The tokenizer. Your encode_instruction (the vision_language region) maps words
through ch1.7's fixed 46-word vocab. SmolVLA's processor_smolvla.py runs a
TokenizerProcessorStep(tokenizer_name=config.vlm_model_name, ...) — the pretrained
subword tokenizer shipped with SmolVLM2 (tokenizer_max_length=48), plus a
SmolVLANewLineProcessor quirk-fix. Any instruction tokenizes; no OOV cliff at 46 words.

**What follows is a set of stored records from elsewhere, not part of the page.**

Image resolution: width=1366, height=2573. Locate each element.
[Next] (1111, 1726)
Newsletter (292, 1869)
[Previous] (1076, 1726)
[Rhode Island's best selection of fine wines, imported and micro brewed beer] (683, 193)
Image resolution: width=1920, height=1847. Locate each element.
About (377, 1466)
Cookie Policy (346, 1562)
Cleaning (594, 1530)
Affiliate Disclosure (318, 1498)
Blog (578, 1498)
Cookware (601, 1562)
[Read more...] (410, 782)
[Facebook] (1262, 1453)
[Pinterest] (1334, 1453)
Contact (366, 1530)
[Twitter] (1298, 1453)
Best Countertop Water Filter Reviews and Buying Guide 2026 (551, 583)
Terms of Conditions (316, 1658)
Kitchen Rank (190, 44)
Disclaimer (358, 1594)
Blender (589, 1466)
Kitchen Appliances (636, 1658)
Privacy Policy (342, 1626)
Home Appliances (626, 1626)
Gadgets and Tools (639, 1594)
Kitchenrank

Read these, in order. modeling_smolvla.py's embed_prefix and sample_actions
first — your fuse and sample_action, grown up. Then smolvlm_with_expert.py, to see
the pretrained backbone our FrozenVisionEncoder stands in for. That backbone is the
whole reason --break blind would not be a no-op for SmolVLA — and the whole reason to
adapt-pretrained when performance matters.
Exercises
- ex1 (predict-then-run): does
--break blindhurt PushT? (Measure that vision is not load-bearing.) - ex2 (predict-then-run): which task does the tiny VLA learn — PushT or ALOHA?
- ex3 (bug-hunt): the multi-task masked loss — fix the sum-weighting that lets the 6-DOF embodiment dominate.
- ex4 (code-completion): write the scaled dot-product attention at the heart of the fusion backbone.